図表II-27 ジャパン・プラットフォーム(*)を通じたイラク復興支援
日本の民間企業による病院支援
イラクには、1980年代に日本企業が医療機材の供与を行った13の地域拠点病院があり、その一部には円借款が供与されましたが、湾岸戦争や長年の経済制裁により、病院設備および医療機器の老朽化が激しく、基本的な診療も困難でした。これに対し、日本は、2004年にイラク保健省向けに緊急無償資金協力により、当該病院の修復を目的とした病院設備および医療機器の供給および据付を実施しています。ただこの修復は、治安状況の悪化により日本人がイラクへ入国できない状況であったため、関連設備機器の日本人技術者を含む関係者が隣国のヨルダンに常駐し、電話、FAX、電子メール等のあらゆる手段を駆使して現地イラク人技術者と連絡をとり合う「遠隔操作」により、修復を完成させました。その努力は、イラク保健省および病院関係者から「かつて病院を建ててくれた日本人が、再び病院の修復に貢献してくれた」と感謝されています。
日本は、イラク復興支援にあたり国際協調の促進が重要であるとの考えから、マドリード会議で設立が合意されたイラク復興信託基金に、4億9,000万ドル(注177)を拠出しました。この拠出を通じて、国連機関や世界銀行が実施する各種復興事業を支援しています。また、資金面での貢献だけでなく、同基金に対する最大の拠出国として、日本は同基金の援助国委員会の議長を2004年の1年間務めました。イラク復興信託基金への拠出以外では、日本は2億ドル程度の国際機関経由の支援を行っています。
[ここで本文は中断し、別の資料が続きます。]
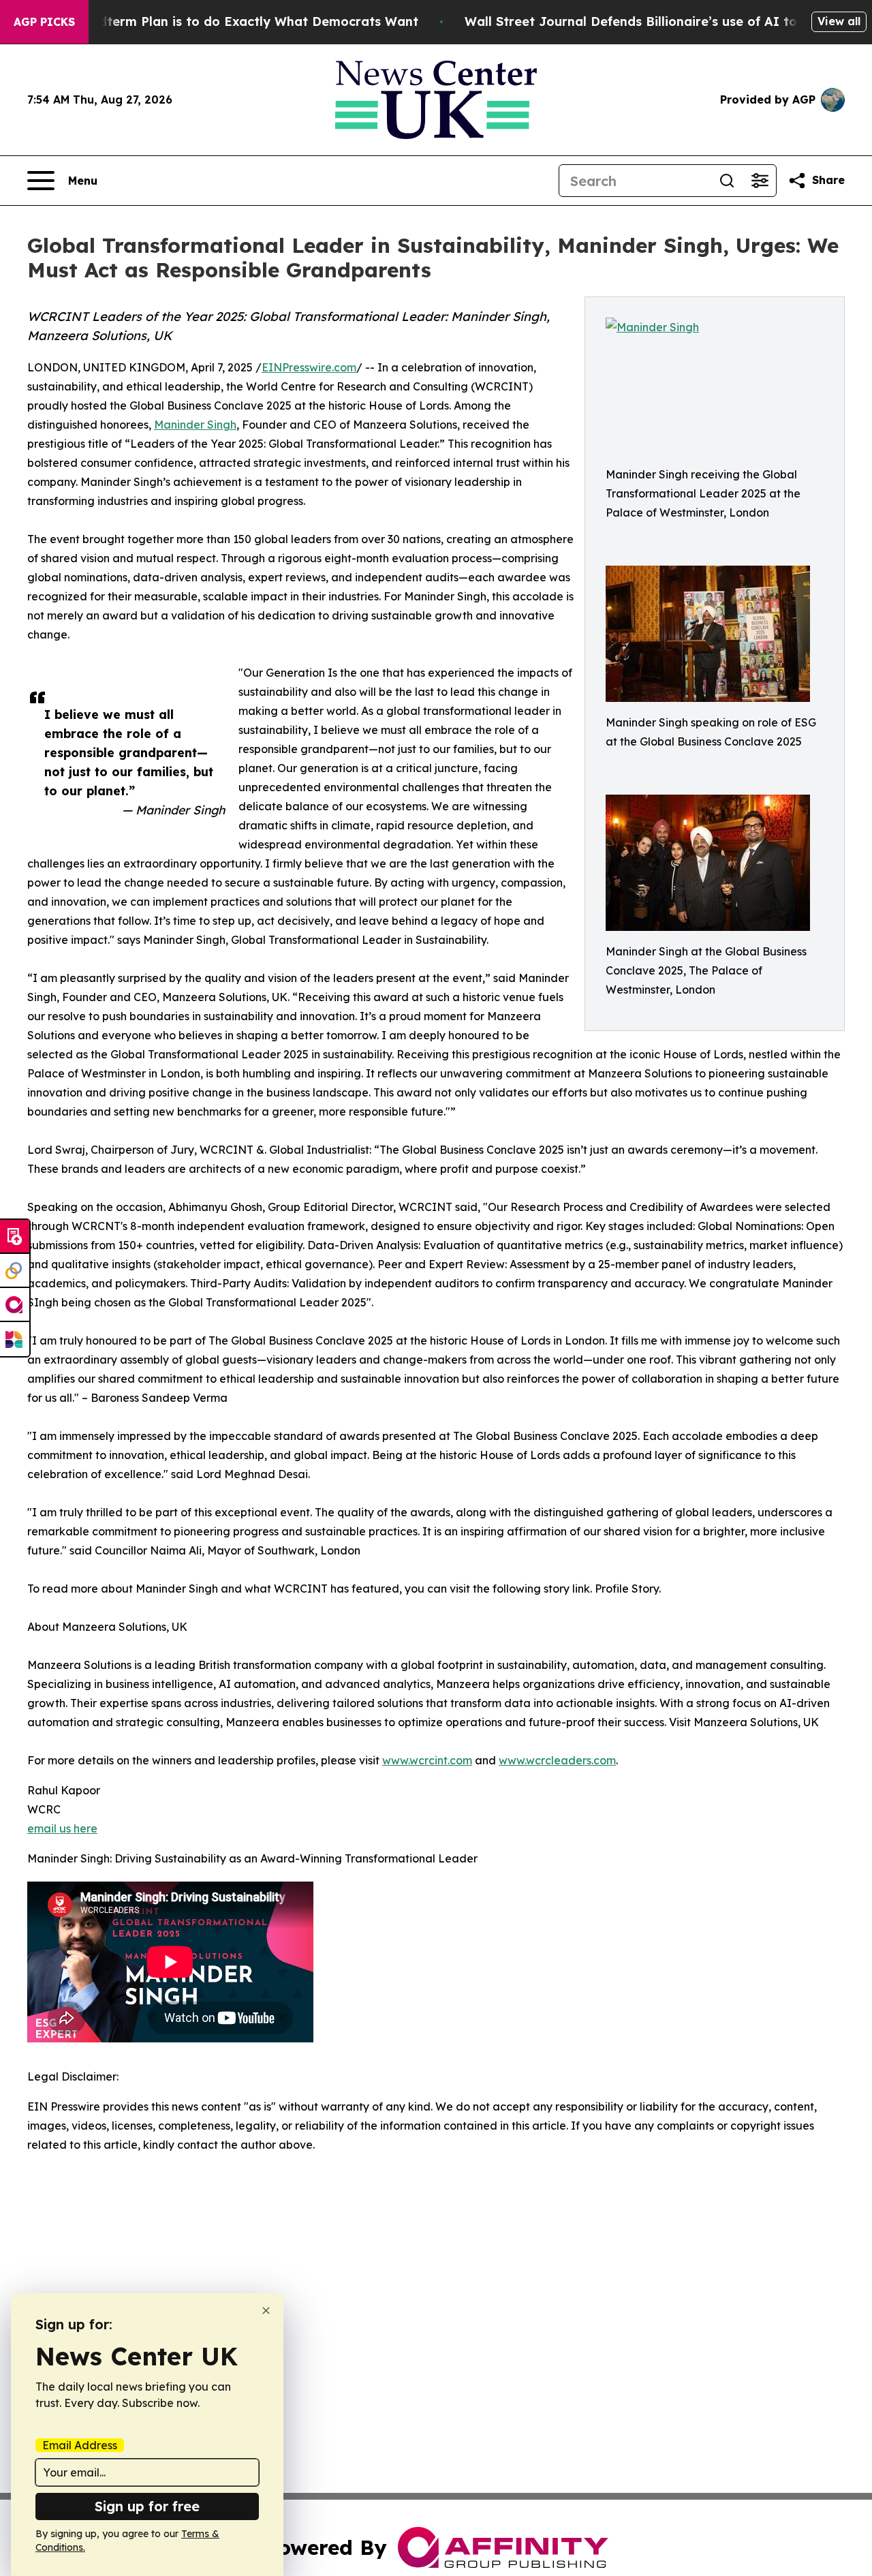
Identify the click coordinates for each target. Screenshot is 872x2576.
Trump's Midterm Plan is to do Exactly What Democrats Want (224, 21)
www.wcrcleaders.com (557, 1760)
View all (839, 21)
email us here (62, 1828)
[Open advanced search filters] (759, 180)
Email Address (79, 2445)
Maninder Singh (195, 424)
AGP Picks (44, 22)
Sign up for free (147, 2506)
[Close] (266, 2310)
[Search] (727, 180)
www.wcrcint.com (427, 1760)
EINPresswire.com (309, 367)
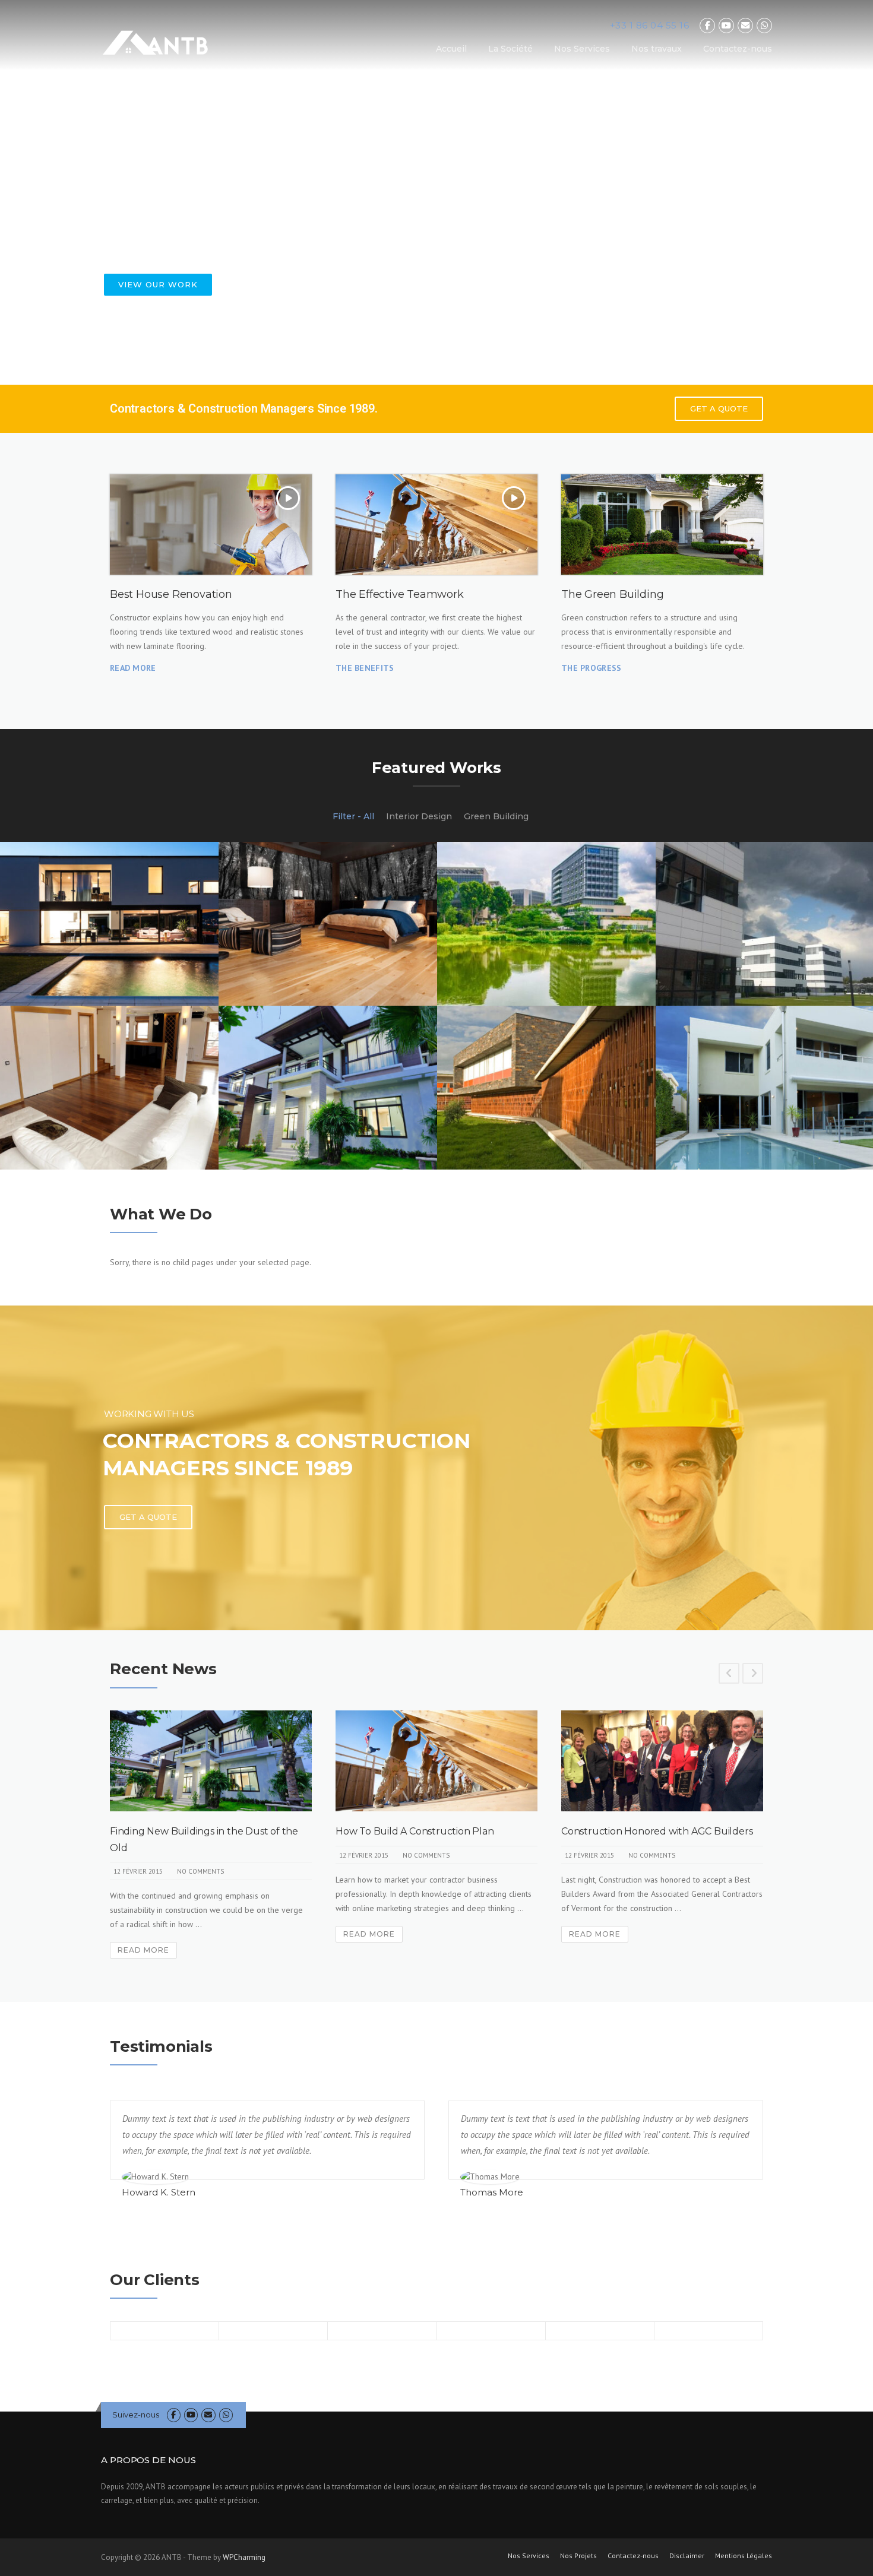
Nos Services (582, 48)
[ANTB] (154, 42)
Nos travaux (656, 48)
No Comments (200, 1871)
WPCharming (244, 2557)
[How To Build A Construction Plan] (436, 1760)
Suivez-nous (135, 2414)
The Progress (591, 668)
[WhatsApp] (764, 25)
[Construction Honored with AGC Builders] (662, 1760)
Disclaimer (686, 2555)
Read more (133, 668)
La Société (510, 48)
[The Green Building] (662, 524)
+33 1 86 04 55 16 (649, 25)
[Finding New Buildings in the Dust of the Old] (211, 1760)
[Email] (745, 25)
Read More (143, 1950)
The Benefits (365, 668)
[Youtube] (726, 25)
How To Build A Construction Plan (415, 1831)
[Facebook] (707, 25)
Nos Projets (578, 2555)
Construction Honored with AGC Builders (656, 1831)
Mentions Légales (743, 2555)
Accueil (451, 48)
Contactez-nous (737, 48)
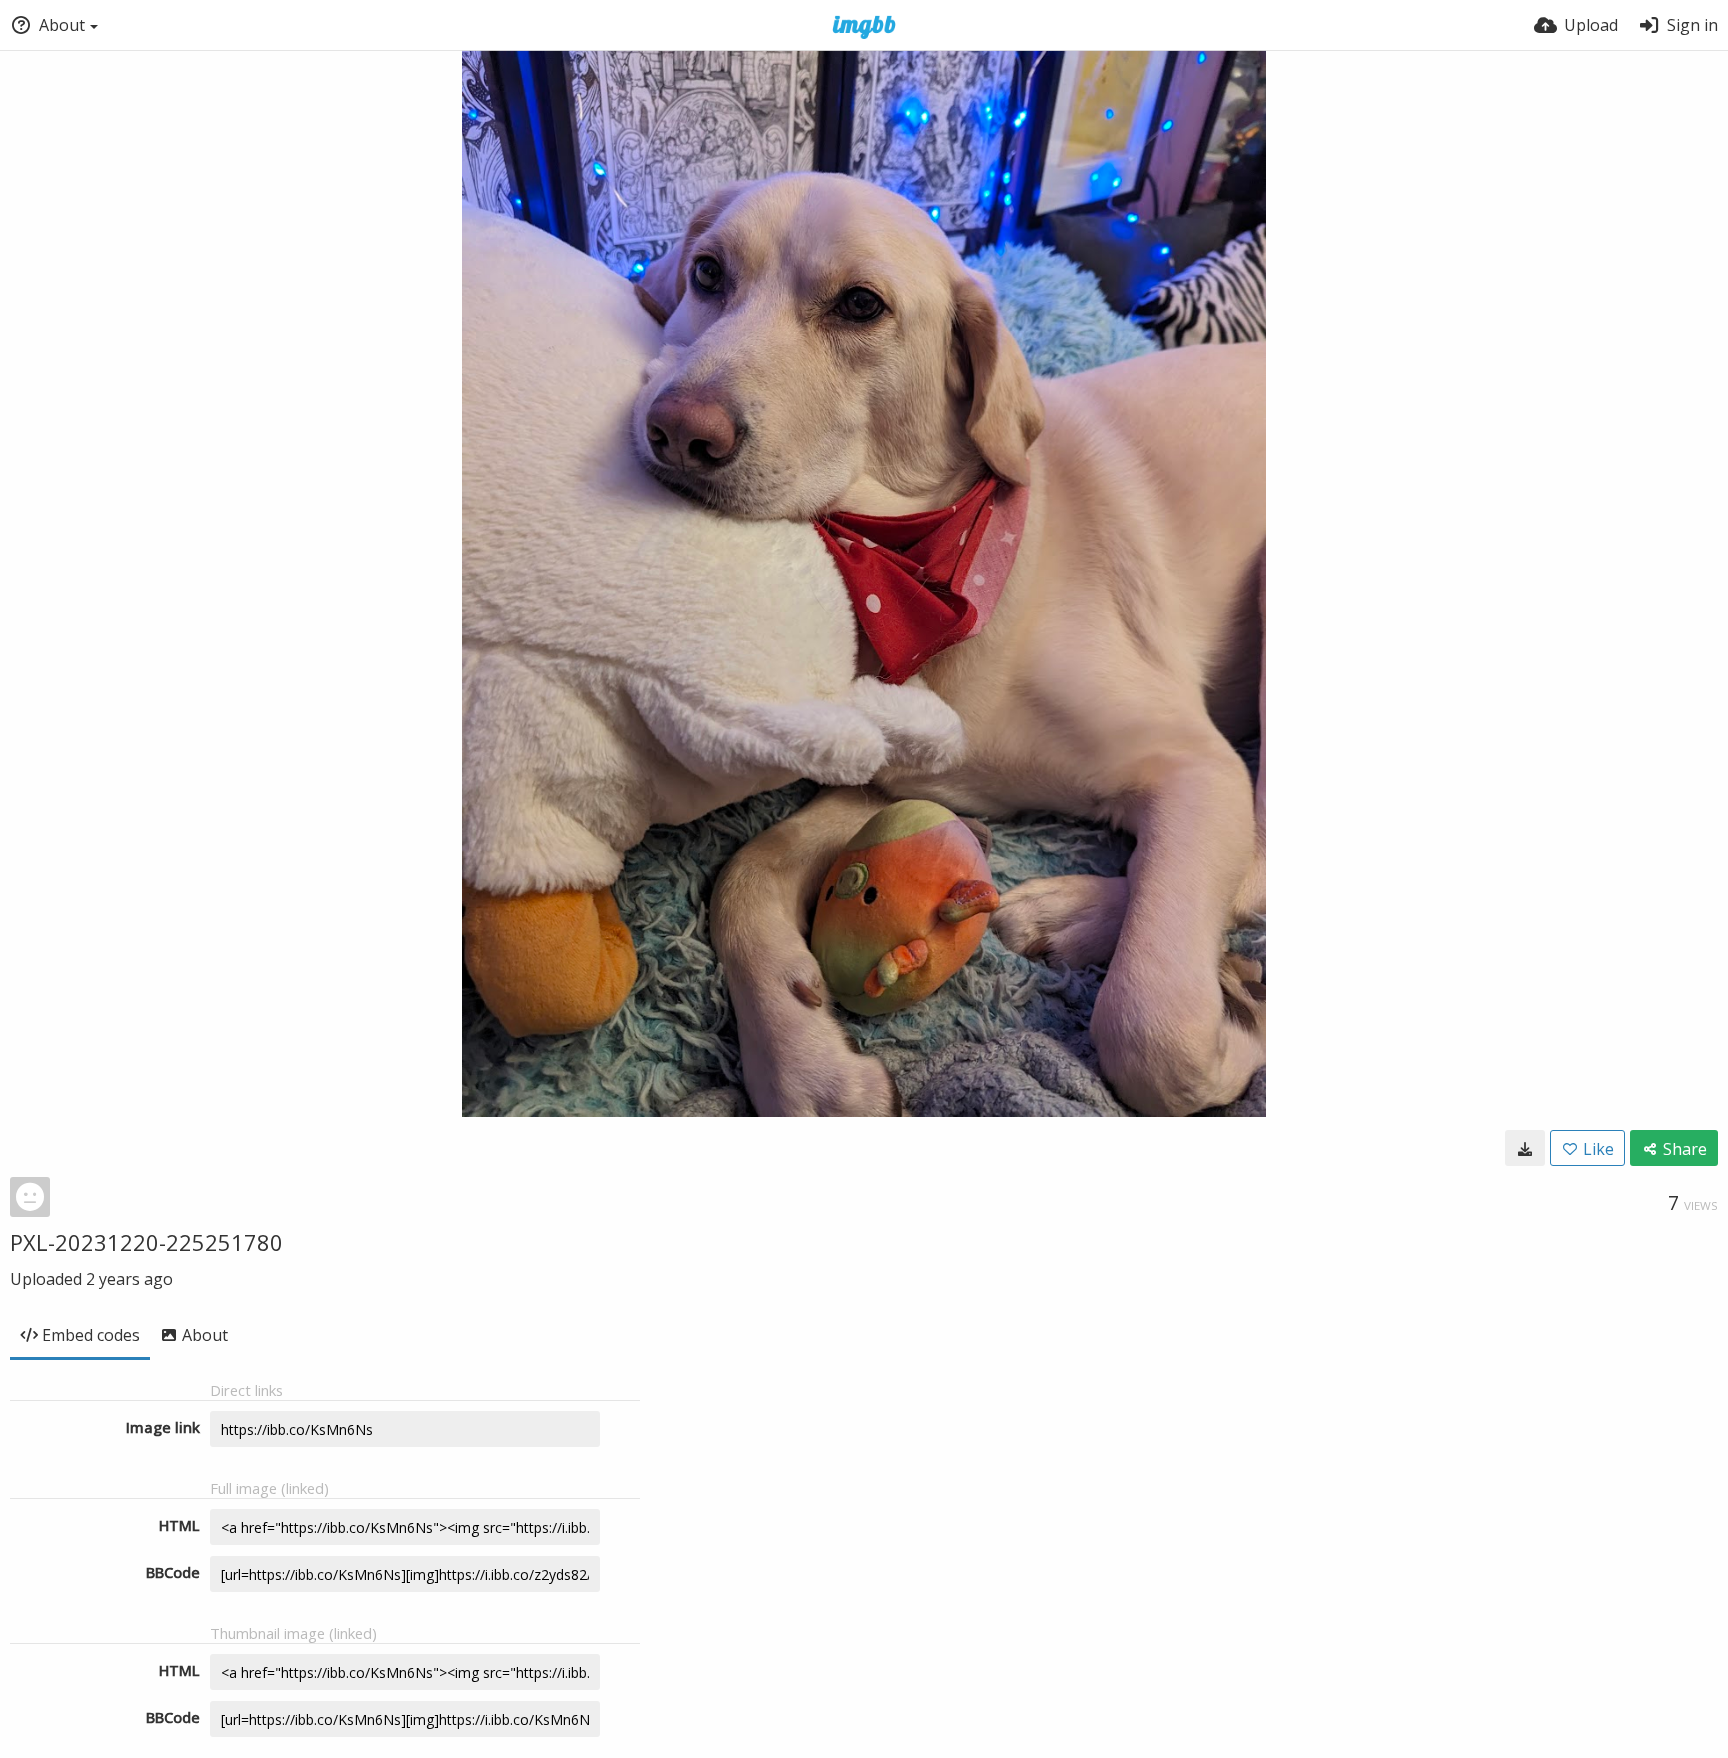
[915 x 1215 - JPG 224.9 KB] (1525, 1148)
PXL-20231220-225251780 (146, 1242)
日本は、イラク復興のための国際協調の促進に引き続き努力していきます。
イラクでは、2005年12月に実施された国民議会選挙の結果を受け、2006年5月に正式な政府が発足しました。2007年5月には、政治、治安、経済、社会等の広範な分野にわたる、イラク政府と国際社会の協力の在り方を定めた、「イラク・コンパクト」がエジプトのシャルム・エル・シェイクで開催された74の国・機関による閣僚級会合において採択されました。今後の復興プロセスにおいては、このような国際社会の幅広い支持の下で、イラク政府の、より主体的かつ自律的な取組を国際社会が支援していくことが重要です。
日本は、今後は円借款による支援を中心として、イラク政府の復興努力を支えていきます。また、資金協力との一層の連携を図りつつ、研修を通じた能力向上支援も継続していきます。このように今後とも日本は、イラク人自身による国家再建の努力への支援を積極的に進めていく方針です。